A galaxy very similar to our Milky Way home has been found confounding astronomers with its location and age.
About a billion years after the Big Bang, things settled in the universe. It hasn’t changed much since then. But before this period, when the universe was still young, things were much more turbulent. At least that’s what we thought.
Galaxies are a case in point. About 50–80% of galaxies within 7 billion light-years or so of Earth are fairly ordered structures like our Milky Way. This order is most easily seen in the fact that they have a rotating disc shape.
When the universe was young, such order shouldn’t exist in galaxies.
Yet that’s exactly what new observations detailed in a paper published in the Monthly Notices of the Royal Astronomical Society show.
The galaxy in question is dubbed REBELS-25. It is at a red shift of z=7.31, which means that it is from a time when the universe was only 700 million years old. The earliest galaxies ever seen are only a few hundred million years older.
REBELS by name rebel by nature. This odd galaxy has stumped astronomers because it shows evidence of an ordered structure and rotation. It may even have a central elongated bar and spiral arms, though further observation is needed to confirm these structures.

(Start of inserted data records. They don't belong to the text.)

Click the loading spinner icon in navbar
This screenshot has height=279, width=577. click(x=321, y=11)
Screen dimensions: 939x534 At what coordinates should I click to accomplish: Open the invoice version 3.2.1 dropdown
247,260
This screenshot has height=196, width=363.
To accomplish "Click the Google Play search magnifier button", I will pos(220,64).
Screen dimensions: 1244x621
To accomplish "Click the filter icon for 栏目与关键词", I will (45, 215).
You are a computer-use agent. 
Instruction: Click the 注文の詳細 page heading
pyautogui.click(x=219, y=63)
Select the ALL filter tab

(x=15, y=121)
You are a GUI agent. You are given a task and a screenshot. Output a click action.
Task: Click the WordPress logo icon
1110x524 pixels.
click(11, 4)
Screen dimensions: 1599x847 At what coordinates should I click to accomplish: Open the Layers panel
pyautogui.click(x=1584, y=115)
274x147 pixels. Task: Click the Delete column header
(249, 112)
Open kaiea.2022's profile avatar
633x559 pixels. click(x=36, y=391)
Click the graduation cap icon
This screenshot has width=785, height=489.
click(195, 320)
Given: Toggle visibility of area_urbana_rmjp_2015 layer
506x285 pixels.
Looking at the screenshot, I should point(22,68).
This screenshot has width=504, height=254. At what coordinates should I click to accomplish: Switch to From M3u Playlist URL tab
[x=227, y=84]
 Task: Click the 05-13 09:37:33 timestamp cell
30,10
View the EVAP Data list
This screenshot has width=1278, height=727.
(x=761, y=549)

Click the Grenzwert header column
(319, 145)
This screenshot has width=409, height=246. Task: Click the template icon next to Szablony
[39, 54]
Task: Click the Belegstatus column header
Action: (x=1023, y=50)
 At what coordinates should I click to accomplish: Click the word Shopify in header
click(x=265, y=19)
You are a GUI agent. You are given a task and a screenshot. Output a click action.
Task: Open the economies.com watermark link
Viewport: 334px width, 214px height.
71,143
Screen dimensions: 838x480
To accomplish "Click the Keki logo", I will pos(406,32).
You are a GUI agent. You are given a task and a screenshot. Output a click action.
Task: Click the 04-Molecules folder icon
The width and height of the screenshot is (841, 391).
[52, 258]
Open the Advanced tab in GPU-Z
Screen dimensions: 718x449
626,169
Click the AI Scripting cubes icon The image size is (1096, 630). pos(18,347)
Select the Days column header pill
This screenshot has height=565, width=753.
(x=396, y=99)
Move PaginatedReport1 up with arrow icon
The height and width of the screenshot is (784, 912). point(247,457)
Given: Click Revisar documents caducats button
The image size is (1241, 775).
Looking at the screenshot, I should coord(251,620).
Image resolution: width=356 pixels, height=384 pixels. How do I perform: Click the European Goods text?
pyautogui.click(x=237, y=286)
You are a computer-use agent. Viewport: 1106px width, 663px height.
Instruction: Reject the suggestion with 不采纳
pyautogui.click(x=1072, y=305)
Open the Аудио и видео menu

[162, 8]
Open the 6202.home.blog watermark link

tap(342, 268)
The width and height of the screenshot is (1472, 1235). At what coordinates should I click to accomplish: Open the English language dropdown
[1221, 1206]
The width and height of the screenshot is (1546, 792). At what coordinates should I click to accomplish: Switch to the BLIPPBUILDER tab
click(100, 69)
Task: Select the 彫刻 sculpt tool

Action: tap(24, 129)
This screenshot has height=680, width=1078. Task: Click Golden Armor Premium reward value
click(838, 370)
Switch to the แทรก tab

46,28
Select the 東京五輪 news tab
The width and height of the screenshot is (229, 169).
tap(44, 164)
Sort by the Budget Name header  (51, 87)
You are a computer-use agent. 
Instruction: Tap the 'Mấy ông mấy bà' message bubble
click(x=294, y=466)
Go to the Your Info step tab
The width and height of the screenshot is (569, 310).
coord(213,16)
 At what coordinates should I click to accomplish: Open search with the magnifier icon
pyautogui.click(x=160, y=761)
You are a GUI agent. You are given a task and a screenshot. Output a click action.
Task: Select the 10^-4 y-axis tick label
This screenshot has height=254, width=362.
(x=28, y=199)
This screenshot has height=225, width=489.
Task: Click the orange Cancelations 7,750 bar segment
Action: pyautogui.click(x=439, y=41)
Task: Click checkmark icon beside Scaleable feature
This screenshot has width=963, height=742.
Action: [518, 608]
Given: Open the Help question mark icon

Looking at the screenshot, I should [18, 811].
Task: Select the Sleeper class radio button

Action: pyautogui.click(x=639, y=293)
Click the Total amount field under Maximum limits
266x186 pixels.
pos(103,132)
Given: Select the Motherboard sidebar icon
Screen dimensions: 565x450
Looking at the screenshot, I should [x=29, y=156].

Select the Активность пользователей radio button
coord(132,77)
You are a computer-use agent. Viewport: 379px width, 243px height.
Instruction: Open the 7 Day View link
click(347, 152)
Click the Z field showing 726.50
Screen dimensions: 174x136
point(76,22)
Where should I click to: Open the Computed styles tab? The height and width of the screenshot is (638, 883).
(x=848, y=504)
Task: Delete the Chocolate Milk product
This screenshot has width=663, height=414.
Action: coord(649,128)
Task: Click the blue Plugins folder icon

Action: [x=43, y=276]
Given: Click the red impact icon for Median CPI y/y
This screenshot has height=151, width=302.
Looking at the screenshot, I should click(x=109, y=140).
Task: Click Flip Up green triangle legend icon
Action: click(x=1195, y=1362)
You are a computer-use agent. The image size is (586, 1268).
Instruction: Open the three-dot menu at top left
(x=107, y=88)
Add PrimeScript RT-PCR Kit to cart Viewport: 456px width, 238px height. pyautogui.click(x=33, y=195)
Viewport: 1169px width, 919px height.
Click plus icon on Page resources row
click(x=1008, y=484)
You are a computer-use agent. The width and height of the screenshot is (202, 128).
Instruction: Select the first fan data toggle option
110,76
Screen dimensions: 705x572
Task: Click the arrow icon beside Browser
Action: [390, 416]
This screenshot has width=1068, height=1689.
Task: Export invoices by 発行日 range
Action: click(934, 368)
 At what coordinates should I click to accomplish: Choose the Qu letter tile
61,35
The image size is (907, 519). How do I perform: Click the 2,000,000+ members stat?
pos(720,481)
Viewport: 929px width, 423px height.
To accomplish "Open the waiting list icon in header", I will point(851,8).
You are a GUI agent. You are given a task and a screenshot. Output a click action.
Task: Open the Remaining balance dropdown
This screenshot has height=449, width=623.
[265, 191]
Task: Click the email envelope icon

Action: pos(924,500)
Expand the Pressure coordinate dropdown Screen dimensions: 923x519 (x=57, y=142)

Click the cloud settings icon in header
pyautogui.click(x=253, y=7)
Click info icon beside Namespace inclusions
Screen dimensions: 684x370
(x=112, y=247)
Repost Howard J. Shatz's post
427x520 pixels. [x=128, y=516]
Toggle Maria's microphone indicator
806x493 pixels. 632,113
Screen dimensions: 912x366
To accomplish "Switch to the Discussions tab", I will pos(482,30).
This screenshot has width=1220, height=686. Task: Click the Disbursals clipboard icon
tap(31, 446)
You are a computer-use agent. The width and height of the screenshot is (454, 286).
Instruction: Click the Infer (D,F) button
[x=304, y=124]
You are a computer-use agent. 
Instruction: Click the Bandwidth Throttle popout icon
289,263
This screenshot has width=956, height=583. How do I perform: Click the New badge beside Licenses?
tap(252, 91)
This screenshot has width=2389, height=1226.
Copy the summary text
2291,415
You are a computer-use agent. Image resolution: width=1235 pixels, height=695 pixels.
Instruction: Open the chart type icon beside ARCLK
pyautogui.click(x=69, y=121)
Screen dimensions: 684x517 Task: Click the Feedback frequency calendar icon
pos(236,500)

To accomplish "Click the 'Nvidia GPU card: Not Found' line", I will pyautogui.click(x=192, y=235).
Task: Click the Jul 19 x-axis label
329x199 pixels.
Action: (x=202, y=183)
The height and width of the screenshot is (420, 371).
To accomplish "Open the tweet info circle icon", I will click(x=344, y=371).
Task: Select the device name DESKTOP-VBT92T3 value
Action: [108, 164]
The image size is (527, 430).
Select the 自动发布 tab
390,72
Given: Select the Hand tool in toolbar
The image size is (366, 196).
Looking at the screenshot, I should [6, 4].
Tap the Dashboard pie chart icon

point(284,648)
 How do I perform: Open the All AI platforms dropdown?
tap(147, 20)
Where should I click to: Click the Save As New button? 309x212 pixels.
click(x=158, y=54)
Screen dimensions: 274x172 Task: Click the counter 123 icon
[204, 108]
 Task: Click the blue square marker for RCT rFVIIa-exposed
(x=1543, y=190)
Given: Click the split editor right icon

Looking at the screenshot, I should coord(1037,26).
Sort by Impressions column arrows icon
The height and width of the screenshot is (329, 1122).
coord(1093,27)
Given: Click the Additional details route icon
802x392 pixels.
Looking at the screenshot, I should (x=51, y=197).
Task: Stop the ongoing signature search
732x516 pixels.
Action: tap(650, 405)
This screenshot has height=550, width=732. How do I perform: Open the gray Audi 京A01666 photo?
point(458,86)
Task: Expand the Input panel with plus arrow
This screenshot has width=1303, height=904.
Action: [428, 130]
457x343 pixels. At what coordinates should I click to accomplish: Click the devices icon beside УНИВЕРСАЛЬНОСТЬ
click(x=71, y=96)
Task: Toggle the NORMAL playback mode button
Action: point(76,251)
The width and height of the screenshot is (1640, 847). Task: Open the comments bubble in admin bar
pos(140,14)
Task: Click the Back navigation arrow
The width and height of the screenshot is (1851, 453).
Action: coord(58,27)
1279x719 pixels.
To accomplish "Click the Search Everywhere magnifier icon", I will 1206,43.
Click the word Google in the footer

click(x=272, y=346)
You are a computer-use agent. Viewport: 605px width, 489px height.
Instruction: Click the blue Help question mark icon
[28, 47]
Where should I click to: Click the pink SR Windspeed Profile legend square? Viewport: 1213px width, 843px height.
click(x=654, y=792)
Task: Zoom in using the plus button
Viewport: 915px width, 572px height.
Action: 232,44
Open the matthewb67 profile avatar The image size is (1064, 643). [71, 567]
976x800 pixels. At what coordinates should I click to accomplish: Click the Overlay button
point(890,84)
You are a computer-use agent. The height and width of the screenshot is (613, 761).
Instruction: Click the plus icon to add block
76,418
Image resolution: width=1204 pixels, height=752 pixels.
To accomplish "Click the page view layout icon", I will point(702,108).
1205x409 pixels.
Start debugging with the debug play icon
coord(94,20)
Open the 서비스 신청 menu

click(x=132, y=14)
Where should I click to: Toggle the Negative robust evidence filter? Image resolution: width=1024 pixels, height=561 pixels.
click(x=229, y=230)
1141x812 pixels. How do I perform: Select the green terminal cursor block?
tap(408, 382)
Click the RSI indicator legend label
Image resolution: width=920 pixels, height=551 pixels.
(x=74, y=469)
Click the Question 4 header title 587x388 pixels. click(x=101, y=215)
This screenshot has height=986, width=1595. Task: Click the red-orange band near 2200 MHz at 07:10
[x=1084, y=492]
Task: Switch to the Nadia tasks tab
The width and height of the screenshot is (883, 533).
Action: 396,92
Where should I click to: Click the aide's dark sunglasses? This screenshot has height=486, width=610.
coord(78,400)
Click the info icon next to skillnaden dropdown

This is in contrast to the small, messy, lumpy and chaotic norm for galaxies of a similar age.
“According to our understanding of galaxy formation, we expect most early galaxies to be small and messy looking,” says co-author Jacqueline Hodge, an astronomer at Leiden University in the Netherlands.
Current theories suggest that structures like the rotating disc and spiral arms of galaxies like the Milky Way should take billions of years to form.
“Seeing a galaxy with such similarities to our own Milky Way, that is strongly rotation-dominated, challenges our understanding of how quickly galaxies in the early Universe evolve into the orderly galaxies of today’s cosmos,” says first author Lucie Rowland, a doctoral student at Leiden University.
The galaxy was detected and probed by the Atacama Large Millimeter/submillimeter Array (ALMA), in which the European Southern Observatory (ESO) is a partner.
“ALMA is the only telescope in existence with the sensitivity and resolution to achieve this,” adds co-author Renske Smit, a researcher at Liverpool John Moores University in the UK.